Cook Computing

Functional Objects Dylan

February 11, 2003 Written by Charles Cook

Ted Leung's blog entry about the programming langauge Dylan (via Chris Double) prompted me to look at the Functional Objects site. Dylan has only been vaguely lodged in my mind as an "infix version of Lisp" and a language/development environment that was canned by Apple a few years ago, so it was interesting to read a bit more about it. The article Beyond Java?, which compares Dylan with Java, is worth reading because the comparisons also work with C#. Dylan has features such as MI, multi-dispatch, no casting, and macros which are all missing from both Java and C# (the macros being real macros in the Lisp sense and not C-style macros).

I get the impression that Dylan is a considerably richer language than Java or C# yet is claimed to be just as efficient as those languages.
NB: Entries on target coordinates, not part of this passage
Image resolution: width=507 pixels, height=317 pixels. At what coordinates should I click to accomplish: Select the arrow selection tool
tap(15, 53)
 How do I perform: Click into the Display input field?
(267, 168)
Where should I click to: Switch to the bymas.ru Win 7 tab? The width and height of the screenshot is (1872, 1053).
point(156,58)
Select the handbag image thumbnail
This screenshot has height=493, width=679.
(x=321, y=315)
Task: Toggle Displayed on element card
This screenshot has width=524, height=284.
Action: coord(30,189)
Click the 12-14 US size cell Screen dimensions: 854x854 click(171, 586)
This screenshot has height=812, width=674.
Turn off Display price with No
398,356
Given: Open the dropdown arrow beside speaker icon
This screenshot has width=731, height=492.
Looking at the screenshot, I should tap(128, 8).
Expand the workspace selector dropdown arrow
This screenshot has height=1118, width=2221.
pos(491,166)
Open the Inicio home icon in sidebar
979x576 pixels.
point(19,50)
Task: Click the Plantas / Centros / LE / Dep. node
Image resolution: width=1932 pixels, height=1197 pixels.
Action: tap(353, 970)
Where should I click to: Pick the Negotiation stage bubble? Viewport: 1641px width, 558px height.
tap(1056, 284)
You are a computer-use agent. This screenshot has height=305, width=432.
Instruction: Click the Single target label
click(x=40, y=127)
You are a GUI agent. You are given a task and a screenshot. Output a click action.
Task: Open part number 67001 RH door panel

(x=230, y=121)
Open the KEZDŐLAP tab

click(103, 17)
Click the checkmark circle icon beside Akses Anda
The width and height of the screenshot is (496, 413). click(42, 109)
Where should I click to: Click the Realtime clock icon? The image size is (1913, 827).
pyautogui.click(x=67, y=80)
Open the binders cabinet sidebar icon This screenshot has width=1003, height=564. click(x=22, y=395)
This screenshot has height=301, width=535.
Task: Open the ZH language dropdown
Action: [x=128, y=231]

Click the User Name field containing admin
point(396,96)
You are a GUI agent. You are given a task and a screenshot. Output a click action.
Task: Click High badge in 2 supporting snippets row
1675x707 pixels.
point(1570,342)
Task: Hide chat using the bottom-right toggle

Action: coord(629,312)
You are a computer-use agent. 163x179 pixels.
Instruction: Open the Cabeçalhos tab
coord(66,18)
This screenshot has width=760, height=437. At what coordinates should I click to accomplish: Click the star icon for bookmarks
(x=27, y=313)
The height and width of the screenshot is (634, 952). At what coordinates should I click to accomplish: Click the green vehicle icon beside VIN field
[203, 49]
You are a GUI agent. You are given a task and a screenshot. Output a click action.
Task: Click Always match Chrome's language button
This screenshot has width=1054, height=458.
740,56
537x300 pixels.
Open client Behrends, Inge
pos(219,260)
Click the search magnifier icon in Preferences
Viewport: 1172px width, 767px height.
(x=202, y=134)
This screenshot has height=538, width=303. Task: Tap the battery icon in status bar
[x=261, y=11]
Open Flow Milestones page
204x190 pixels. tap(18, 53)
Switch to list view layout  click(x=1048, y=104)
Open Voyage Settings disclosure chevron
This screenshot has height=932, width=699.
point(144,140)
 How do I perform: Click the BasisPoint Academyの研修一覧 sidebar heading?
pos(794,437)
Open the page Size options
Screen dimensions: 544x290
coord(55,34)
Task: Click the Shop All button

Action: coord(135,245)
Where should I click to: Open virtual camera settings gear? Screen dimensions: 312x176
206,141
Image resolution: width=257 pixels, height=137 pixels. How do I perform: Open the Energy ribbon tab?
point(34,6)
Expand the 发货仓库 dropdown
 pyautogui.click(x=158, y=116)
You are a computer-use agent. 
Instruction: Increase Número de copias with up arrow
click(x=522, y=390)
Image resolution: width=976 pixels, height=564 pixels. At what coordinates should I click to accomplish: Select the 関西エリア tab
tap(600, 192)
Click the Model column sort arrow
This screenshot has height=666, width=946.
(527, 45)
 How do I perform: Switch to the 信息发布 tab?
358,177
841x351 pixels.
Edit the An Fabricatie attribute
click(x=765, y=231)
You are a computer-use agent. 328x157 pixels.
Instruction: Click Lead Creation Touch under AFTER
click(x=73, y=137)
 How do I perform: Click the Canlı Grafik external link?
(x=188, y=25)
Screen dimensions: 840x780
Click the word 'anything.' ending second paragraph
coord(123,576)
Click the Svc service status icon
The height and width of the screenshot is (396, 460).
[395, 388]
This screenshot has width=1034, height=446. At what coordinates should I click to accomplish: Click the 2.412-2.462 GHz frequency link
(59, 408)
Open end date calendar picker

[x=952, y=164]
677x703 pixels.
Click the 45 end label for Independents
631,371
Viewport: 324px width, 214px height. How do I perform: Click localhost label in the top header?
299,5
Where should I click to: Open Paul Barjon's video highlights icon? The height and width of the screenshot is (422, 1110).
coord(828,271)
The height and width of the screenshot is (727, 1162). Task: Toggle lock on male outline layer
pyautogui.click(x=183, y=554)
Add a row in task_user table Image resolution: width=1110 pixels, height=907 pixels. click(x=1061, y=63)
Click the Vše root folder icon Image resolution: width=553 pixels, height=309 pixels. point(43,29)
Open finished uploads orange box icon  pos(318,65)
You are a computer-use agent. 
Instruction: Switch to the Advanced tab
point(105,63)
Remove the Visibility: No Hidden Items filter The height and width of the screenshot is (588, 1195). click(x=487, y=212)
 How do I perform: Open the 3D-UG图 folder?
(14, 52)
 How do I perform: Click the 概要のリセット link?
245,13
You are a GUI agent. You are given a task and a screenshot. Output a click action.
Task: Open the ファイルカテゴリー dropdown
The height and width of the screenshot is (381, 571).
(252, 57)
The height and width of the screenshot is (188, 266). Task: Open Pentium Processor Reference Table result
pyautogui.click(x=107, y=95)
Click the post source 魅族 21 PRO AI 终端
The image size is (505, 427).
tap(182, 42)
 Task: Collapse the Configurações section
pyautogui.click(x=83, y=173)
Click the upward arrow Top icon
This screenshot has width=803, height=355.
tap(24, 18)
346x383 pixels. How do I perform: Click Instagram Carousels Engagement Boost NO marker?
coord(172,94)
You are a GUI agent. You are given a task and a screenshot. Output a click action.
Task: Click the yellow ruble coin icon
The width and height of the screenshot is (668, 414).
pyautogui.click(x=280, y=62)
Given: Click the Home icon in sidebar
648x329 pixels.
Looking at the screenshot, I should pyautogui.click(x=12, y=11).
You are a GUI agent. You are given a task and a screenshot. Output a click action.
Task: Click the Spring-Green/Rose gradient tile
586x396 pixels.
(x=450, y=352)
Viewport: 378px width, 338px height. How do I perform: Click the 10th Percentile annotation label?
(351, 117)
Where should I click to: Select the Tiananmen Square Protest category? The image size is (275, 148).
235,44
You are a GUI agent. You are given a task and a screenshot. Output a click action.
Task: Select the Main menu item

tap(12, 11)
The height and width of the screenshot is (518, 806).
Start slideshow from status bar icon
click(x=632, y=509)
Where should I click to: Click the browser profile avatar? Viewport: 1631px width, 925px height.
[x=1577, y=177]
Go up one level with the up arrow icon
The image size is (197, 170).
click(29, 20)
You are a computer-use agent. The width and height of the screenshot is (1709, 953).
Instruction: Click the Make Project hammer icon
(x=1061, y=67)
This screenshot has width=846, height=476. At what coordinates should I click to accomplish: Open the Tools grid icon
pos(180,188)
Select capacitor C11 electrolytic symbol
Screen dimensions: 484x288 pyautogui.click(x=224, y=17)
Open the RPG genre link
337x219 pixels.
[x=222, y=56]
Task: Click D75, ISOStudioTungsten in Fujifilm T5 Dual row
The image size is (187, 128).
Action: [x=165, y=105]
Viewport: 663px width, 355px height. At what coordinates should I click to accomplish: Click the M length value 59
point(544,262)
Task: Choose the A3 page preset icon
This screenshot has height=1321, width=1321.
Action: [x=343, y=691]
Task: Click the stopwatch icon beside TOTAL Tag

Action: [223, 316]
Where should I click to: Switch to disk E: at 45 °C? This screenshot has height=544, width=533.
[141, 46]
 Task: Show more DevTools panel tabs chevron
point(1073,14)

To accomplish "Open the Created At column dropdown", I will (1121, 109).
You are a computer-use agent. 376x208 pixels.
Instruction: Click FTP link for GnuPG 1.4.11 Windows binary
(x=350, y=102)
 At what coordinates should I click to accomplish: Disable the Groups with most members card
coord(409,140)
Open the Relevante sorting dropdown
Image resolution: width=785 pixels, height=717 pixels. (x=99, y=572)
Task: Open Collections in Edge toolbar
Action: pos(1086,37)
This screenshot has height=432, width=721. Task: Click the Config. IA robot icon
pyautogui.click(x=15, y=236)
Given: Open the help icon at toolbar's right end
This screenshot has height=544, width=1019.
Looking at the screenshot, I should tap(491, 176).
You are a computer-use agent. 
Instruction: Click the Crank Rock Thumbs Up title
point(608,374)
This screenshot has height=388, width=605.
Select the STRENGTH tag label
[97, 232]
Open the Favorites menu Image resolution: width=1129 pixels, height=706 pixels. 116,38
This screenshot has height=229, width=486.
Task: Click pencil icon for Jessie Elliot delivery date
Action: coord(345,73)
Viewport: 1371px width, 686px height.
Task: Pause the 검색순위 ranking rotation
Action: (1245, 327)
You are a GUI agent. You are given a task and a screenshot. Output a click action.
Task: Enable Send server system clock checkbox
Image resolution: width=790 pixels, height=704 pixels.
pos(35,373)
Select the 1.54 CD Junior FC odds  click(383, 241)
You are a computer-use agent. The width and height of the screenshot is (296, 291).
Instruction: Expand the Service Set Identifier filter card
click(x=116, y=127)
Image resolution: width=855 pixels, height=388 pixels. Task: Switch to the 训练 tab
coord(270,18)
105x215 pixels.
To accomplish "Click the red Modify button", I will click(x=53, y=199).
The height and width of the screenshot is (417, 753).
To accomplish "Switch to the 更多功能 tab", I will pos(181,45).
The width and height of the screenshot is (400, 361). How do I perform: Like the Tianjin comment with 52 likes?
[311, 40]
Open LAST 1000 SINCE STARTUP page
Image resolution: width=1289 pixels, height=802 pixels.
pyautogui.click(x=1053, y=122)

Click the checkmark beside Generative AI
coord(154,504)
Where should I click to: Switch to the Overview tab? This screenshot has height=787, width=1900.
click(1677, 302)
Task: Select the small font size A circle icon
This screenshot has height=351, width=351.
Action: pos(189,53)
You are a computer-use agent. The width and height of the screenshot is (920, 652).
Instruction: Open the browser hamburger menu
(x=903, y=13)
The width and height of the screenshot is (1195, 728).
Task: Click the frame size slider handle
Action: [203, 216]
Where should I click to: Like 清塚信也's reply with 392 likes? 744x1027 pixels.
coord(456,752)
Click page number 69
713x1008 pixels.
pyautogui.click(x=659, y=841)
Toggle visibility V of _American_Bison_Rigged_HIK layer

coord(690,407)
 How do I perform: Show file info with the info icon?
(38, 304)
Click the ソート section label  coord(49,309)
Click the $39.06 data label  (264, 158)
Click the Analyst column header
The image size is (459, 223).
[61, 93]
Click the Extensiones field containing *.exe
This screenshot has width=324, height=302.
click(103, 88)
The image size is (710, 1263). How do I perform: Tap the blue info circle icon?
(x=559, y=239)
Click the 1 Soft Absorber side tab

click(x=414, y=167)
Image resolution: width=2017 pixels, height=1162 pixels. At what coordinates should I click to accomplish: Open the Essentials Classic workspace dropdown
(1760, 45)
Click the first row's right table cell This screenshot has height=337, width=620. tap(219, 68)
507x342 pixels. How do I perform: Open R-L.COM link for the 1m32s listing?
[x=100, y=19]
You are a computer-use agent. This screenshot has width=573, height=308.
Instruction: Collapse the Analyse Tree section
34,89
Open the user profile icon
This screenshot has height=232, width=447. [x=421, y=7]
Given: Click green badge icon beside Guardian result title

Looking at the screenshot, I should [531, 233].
From my experiences with Lisp and Scheme I think the prefix style with lots of brackets is always going to put off a majority of developers so maybe something like Dylan with its more conventional-looking syntax could have been a success. Paul Potts certainly thinks so in his Apple Dylan Eulogy:

Dylan was, in part, an attempt to build a bridge between static language users and the dynamic language community. The Cambridge team wisely understood that C programmers would be generally unwilling to convert to a parenthesized, prefix syntax: for this reason, Dylan was given a Pascal-like syntax. Programmers who have used Lisp generally come to feel comfortable with it; I've used Scheme enough now to feel be somewhat accustomed to the style, but I will probably always prefer a non-Lispy syntax. Computer science types can say "that's just syntax; it is irrelevant," but in fact many barriers to language adoption are cultural and practical, not technical.

It seems to be possible, to this day, to graduate from a computer science program having learned either the idioms and scenery of the Lisp/Scheme world, or the rules and scenery or the C/C++/Java/C# world, but not both. We just generally aren't willing to venture into each other's alien landscape. The static language community continues to make marginal improvements to its languages, not realizing the improvements they are discovering are they are discovering are twenty or more years old. But that is the subject for some ranting another day.

This is certainly true if you have not studied Computer Science, in which case you have probably only learnt languages such as C++, Java, or even only VB, and may have developed a fairly blinkered view of programming languages in general. I know this applies to me and which is why Im finding languages such as Lisp and Scheme so fascinating. To take a simple example, if youve only worked with C++ or Java you may not be aware that the single dispatch mechanism of these languages is a subset of the multiple-dispatch mechanism that some other languages have.

Its difficult to say for sure whether being familiar with a wider range of languages actually helps you design and implement better Java or C# programs. My feeling is that being more aware of the limitations of these languages does help: seeing things from a broader perspective improves understanding and in the same way that Patterns enhance the way you think about design problems, knowledge of a wider range of languages gives you more concepts to work with, even if you cannot directly use some of the techniques with the language you are working with.